August 08, 2011
Over the years I've had the fine and pleasant misery of hunting from Alaska to Africa and many places in between. During these 30 years of bowhunting I've endured 33 degrees below zero when chasing musk oxen on Nunivak Island, Alaska, and survived dehydration and a sweat-drenching stalk at 114 degrees while pursuing Columbian blacktails in northern California.
Most of my bowhunts occurred in weather conditions more moderate than those two extremes, but the point is you must have the right clothing for every hunt. Regardless of conditions, here are some guidelines for picking clothing for bowhunters.
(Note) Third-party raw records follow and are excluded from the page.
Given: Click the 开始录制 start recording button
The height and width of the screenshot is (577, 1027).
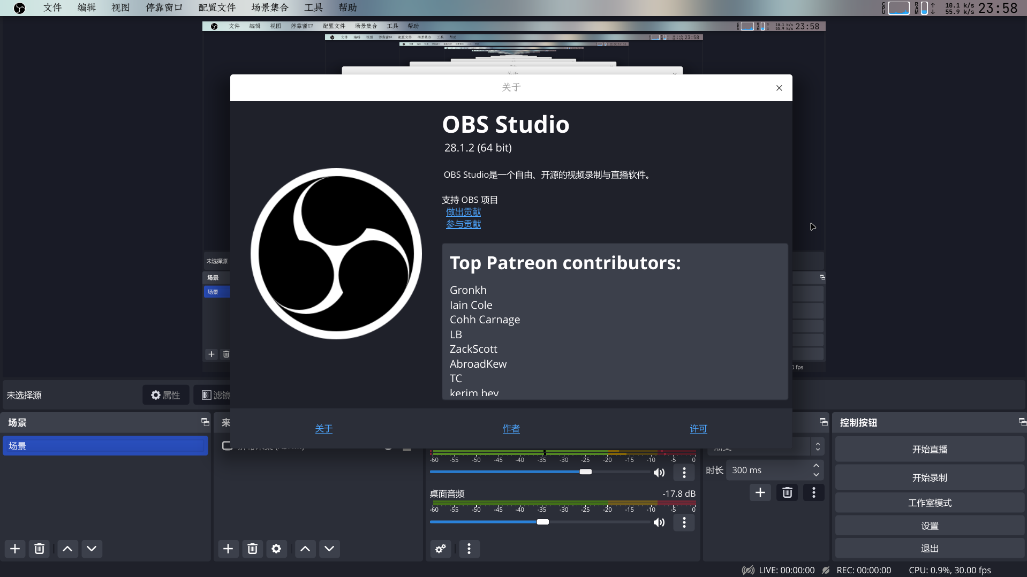Looking at the screenshot, I should pyautogui.click(x=930, y=477).
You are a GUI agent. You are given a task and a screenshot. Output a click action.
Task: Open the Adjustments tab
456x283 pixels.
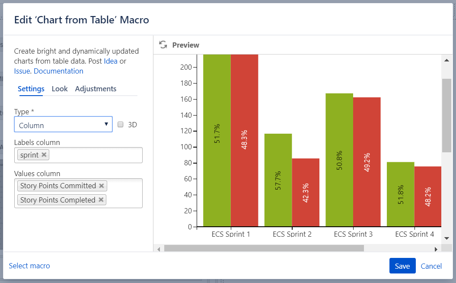click(96, 89)
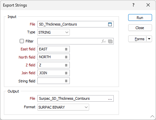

Bowhunting clothing must be extremely quiet. If a piece of clothing seems noisy in a store, just imagine how noisy it'll be at 20 degrees on a graveyard-still evening when you're trying to draw on an antsy whitetail buck! If you can hear it, game animals can hear it better.
Choose your hunting clothes in layers based on anticipated temperatures, activity level, and your personal metabolism.
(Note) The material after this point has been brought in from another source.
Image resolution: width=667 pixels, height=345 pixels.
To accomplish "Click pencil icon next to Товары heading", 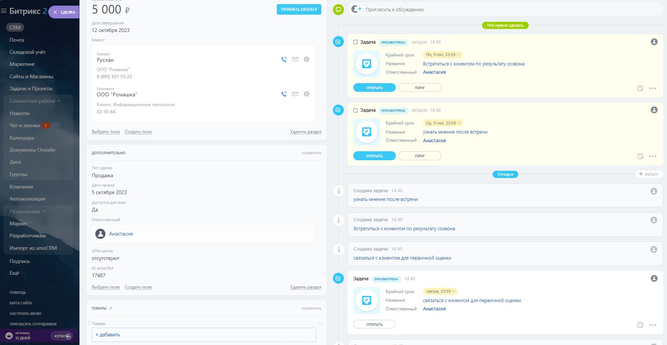I will (111, 309).
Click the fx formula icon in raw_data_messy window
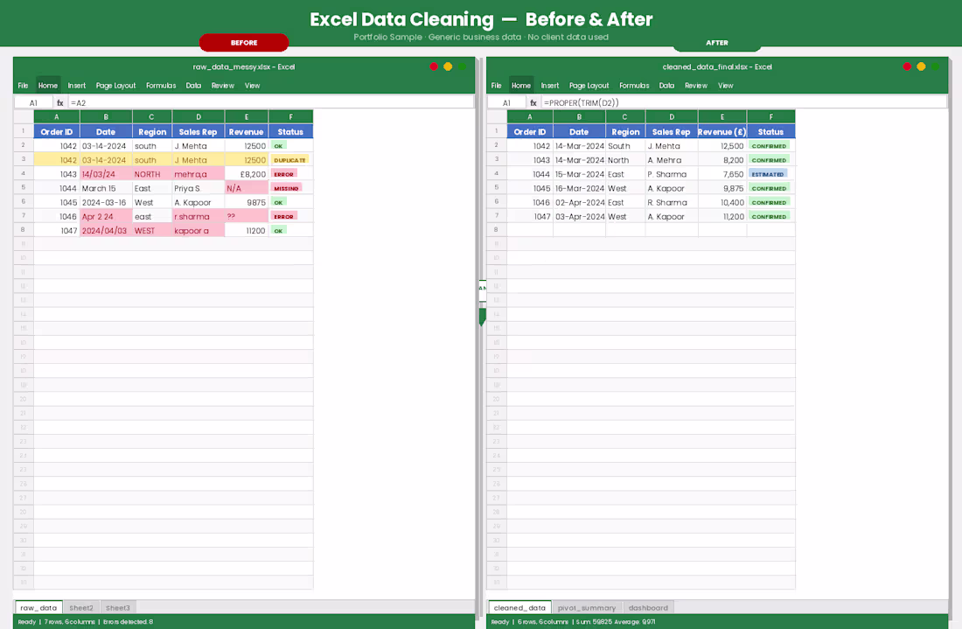The width and height of the screenshot is (962, 629). (59, 101)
Base layers are your first line of defense against Mother Nature. They move moisture away from your skin, help control your odor, and fit snugly. The microfibers of merino wool and several flavors of polyester make great base layers.
Midlayers can vary from wool, fleece, and polyester derivatives to goose down and synthetic down like PrimaLoft. Pick your midlayers to be quiet and cut to move with your body without restriction.
Outer layer choices vary in material and thickness depending on the style of hunting and temperature. You may need only a lightweight jacket to stalk in September but require a much thicker, more insulating coat to sit still and comfortable on stand in December.
I have a volatile metabolism. Walking just a few minutes, I'll be drenched in sweat if I'm dressed too warmly; sitting still for only moments, I will become chilled if underdressed. That's why I look for jackets, bibs, and pants with full-length zippers or pit zips so I can vent off excess heat when walking and then quickly zip up to retain body heat when stationary.
4. LITTLE FEATURES
Make sure you check out the little features that might tip the scale when choosing one garment over another. I really like hunting pants with a rubberized waistband that keeps shirttails from coming untucked. Some coats now include a slot at the top of the back for threading your safety harness through. Check zipper noise levels, positioning, and ease of use. Make sure the pockets are easy to access and roomy enough for essential items.
In summary, think of your bowhunting clothing purchases with the same diligent thought process used when buying a bow.